図7(D)に示すように、隣接する第2列流路112及び外部への液漏れは観察されなかった。
【0103】
[クレアチニンの測定]
図8は、クレアチニンの測定で得られた実験結果を示す図である。
【0104】
上記分析デバイス10の作製において、貼り合わせる前の第1積層部材20の検出部21bに50mmol/Lピクリン酸水溶液と、1.5mol/L水酸化ナトリウム水溶液とを体積比1:1で混合した溶液(試薬溶液)を1.5μL滴下した後、ドライヤーを用いて乾燥させた。その後、第1積層部材20と第2積層部材30とを貼り合わせた。この分析デバイス10の導入部21aに、検体溶液20μLを滴下した。検体溶液は、0、5、10、20、40又は60mg/dLの濃度となるようにクレアチニンを精製水へ溶解させて作製した。
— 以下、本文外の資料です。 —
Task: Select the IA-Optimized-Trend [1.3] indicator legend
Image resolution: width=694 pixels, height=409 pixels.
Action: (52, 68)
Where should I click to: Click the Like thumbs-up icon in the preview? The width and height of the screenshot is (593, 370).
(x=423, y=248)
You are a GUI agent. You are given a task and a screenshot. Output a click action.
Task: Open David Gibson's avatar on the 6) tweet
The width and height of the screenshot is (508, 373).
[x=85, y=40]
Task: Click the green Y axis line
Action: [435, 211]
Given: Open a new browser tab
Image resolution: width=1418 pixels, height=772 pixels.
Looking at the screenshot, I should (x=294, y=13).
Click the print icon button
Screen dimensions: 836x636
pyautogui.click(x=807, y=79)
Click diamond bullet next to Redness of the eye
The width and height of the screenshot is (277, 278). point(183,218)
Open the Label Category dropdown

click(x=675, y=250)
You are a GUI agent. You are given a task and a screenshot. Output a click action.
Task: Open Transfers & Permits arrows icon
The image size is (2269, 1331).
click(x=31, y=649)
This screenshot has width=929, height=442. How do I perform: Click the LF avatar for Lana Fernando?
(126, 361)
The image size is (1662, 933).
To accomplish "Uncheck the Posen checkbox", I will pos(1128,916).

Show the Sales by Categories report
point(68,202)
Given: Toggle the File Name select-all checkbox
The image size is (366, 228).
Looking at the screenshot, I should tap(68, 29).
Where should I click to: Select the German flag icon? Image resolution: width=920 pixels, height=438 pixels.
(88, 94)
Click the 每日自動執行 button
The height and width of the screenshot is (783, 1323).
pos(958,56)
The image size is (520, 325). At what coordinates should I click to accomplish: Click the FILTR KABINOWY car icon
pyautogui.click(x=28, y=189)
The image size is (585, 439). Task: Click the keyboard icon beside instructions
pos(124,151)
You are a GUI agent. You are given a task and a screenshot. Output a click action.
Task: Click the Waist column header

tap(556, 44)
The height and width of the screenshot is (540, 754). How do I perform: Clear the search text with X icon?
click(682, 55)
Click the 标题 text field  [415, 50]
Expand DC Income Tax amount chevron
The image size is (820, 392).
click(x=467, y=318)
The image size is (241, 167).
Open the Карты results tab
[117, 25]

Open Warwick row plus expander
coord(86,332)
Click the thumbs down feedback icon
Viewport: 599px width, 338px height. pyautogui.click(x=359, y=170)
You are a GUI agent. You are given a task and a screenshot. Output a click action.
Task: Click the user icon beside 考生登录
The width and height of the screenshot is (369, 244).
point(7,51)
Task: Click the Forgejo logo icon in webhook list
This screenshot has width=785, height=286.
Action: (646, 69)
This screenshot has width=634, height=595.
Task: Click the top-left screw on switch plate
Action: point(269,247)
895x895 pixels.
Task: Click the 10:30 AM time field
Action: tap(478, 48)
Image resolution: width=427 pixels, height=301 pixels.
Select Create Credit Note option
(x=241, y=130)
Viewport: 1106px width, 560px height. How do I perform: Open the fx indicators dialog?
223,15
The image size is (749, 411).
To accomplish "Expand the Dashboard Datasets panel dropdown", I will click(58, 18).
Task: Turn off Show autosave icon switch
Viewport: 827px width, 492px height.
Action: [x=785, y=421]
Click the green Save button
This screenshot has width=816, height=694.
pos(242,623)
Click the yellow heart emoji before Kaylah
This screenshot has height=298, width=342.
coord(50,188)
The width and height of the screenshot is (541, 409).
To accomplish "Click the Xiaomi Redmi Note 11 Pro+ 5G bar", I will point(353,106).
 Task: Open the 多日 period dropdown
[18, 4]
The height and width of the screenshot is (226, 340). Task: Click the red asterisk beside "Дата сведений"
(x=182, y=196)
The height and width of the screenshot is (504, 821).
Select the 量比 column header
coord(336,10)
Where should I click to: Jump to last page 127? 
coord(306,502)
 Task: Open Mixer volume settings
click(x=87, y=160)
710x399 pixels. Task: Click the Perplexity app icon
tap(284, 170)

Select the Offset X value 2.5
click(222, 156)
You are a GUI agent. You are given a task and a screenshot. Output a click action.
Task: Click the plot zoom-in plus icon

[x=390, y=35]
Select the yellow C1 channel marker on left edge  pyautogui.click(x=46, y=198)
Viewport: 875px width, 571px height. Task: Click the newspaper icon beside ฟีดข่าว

滴下した検体溶液は、紙基板50の各流路を流れ、検出部21bを満たした。検体溶液中のクレアチニンは、アルカリ性条件でピクリン酸と反応してクレアチニン-ピクリン酸複合体を形成し、検出部21bの色が黄色(ピクリン酸の色)から橙色に呈色する(ヤッフェ法)。検出部21bに溶液が到達してから5分後、検出部21bの色調を観察したところ、クレアチニンの濃度増加に伴い、色が黄色から橙色に変化していた(
図8を参照)。
【0105】
この結果は、本発明に係る分析デバイス10が分析に利用できる可能性を示唆している。本発明に係る分析デバイス10は、外付けの圧着部材、圧着機器などを使用せず、簡易な操作工程で製造が可能であり、生体試料中のバイオマーカー計測に応用できることが分かる。